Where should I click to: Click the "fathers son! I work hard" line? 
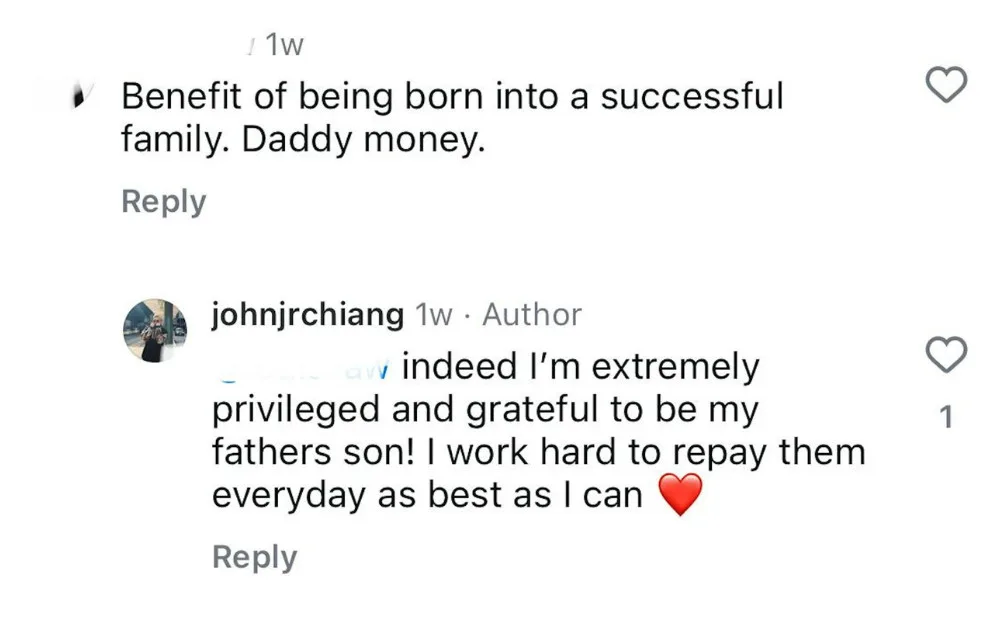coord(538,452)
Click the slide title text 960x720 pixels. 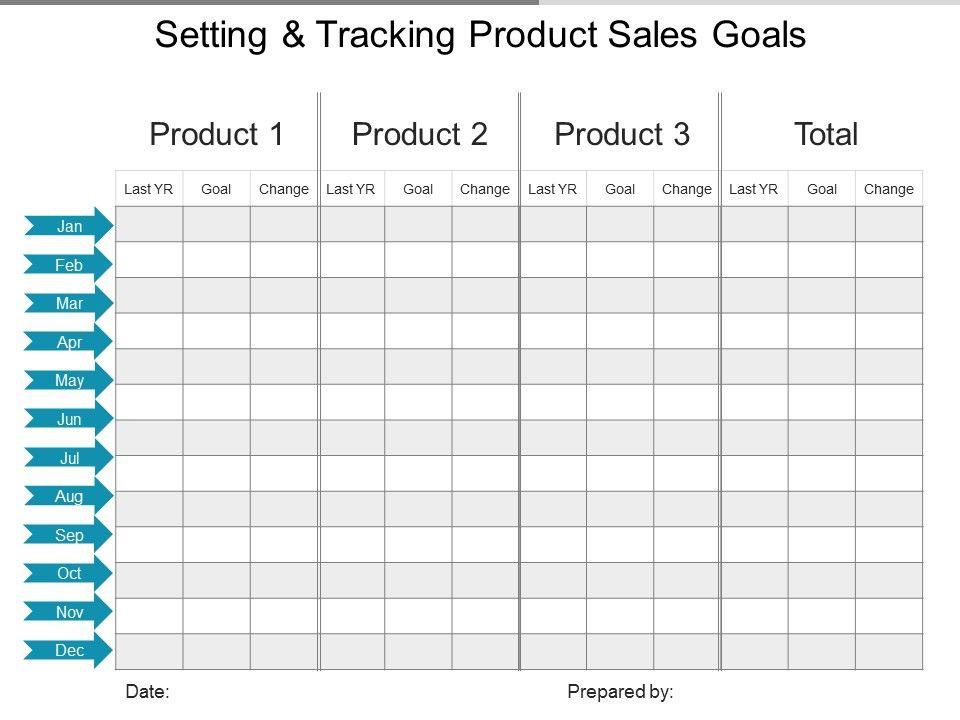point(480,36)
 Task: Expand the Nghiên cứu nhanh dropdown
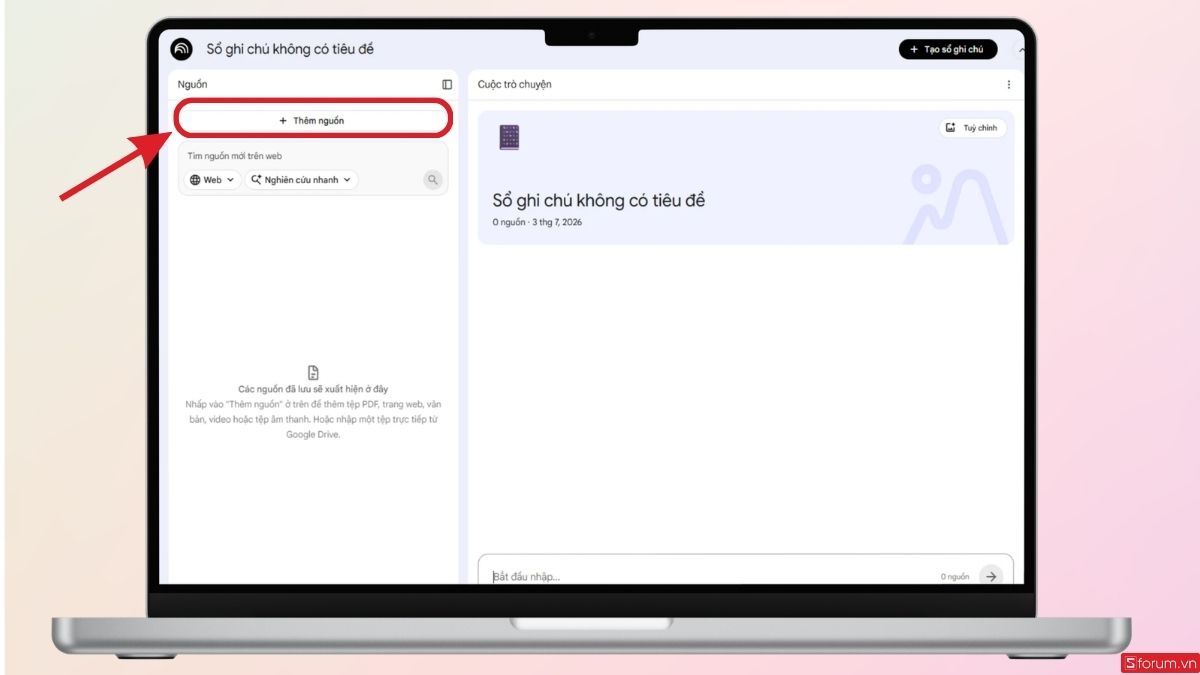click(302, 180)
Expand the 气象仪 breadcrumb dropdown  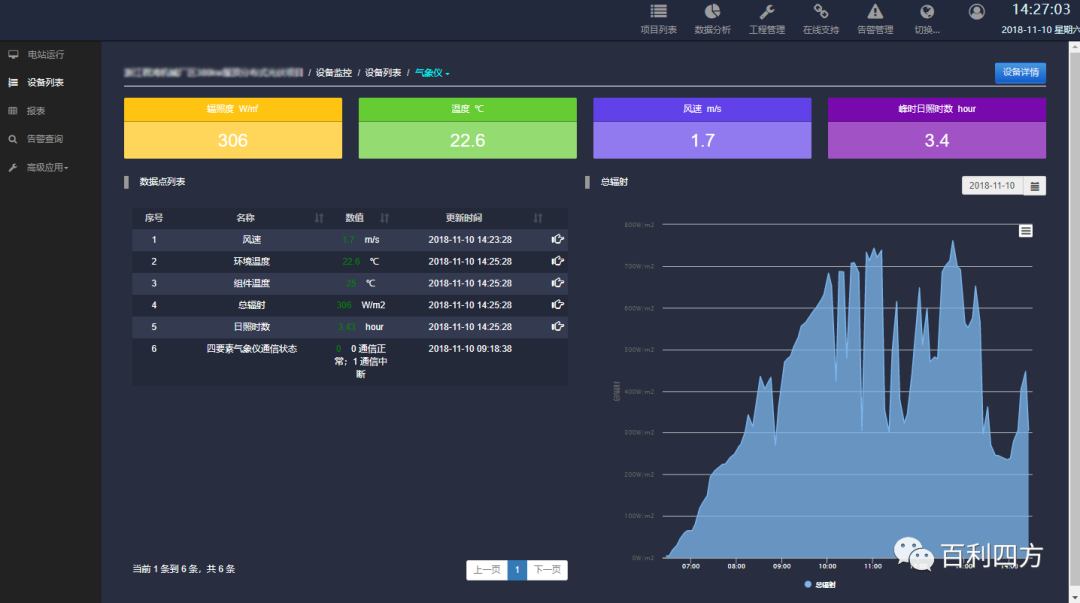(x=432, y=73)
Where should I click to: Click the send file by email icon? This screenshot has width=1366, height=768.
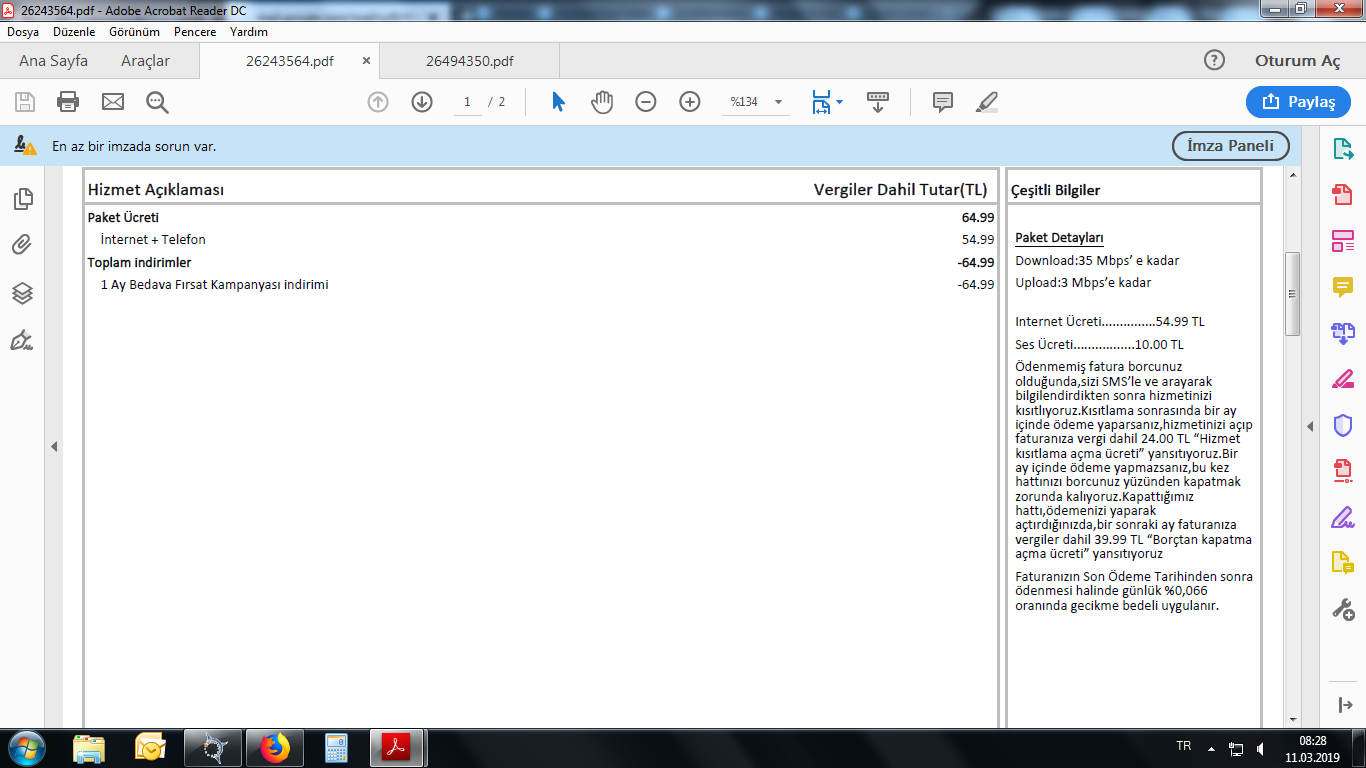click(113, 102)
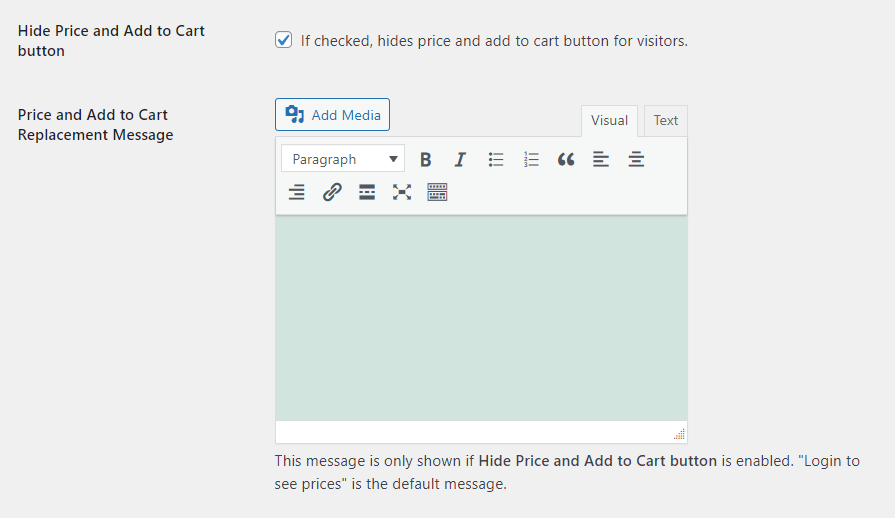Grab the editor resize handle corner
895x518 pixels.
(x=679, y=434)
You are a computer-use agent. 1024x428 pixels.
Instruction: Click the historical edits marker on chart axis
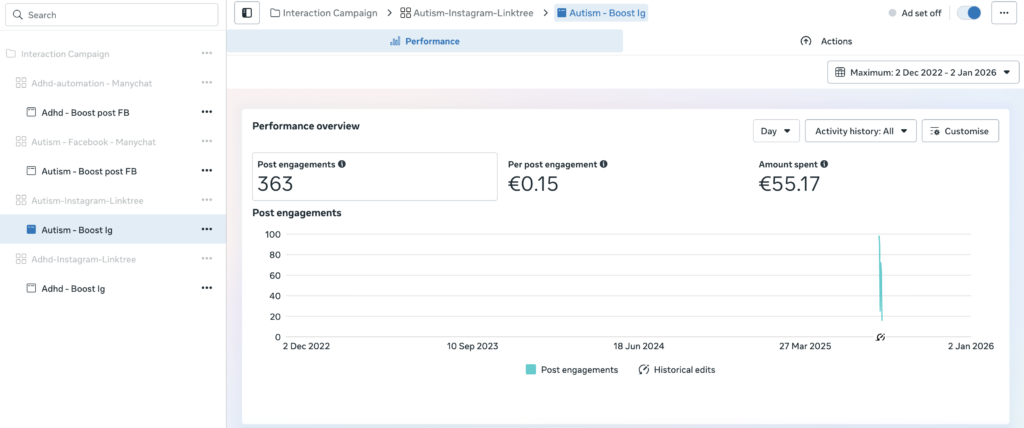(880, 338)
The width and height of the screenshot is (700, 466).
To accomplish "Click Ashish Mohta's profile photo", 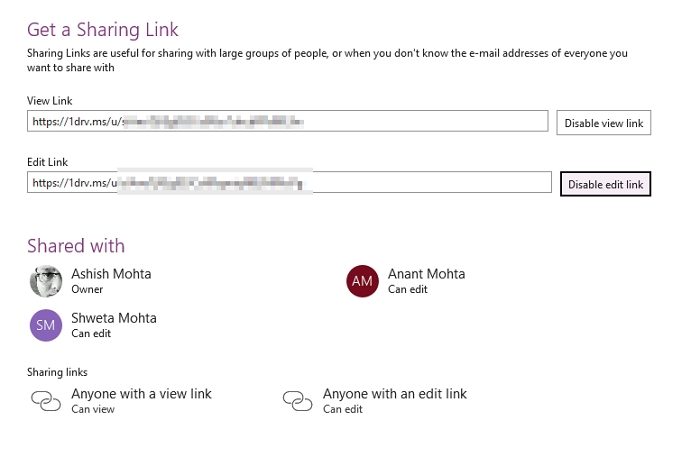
━━━━
Direction - Rewrite everything from the line containing "The width and" down to the end of the listing, replacing "accomplish" with "complete" and leaving all else unchanged. Omit the pictures.

Answer below -
The width and height of the screenshot is (700, 466).
To complete "Click Ashish Mohta's profile photo", 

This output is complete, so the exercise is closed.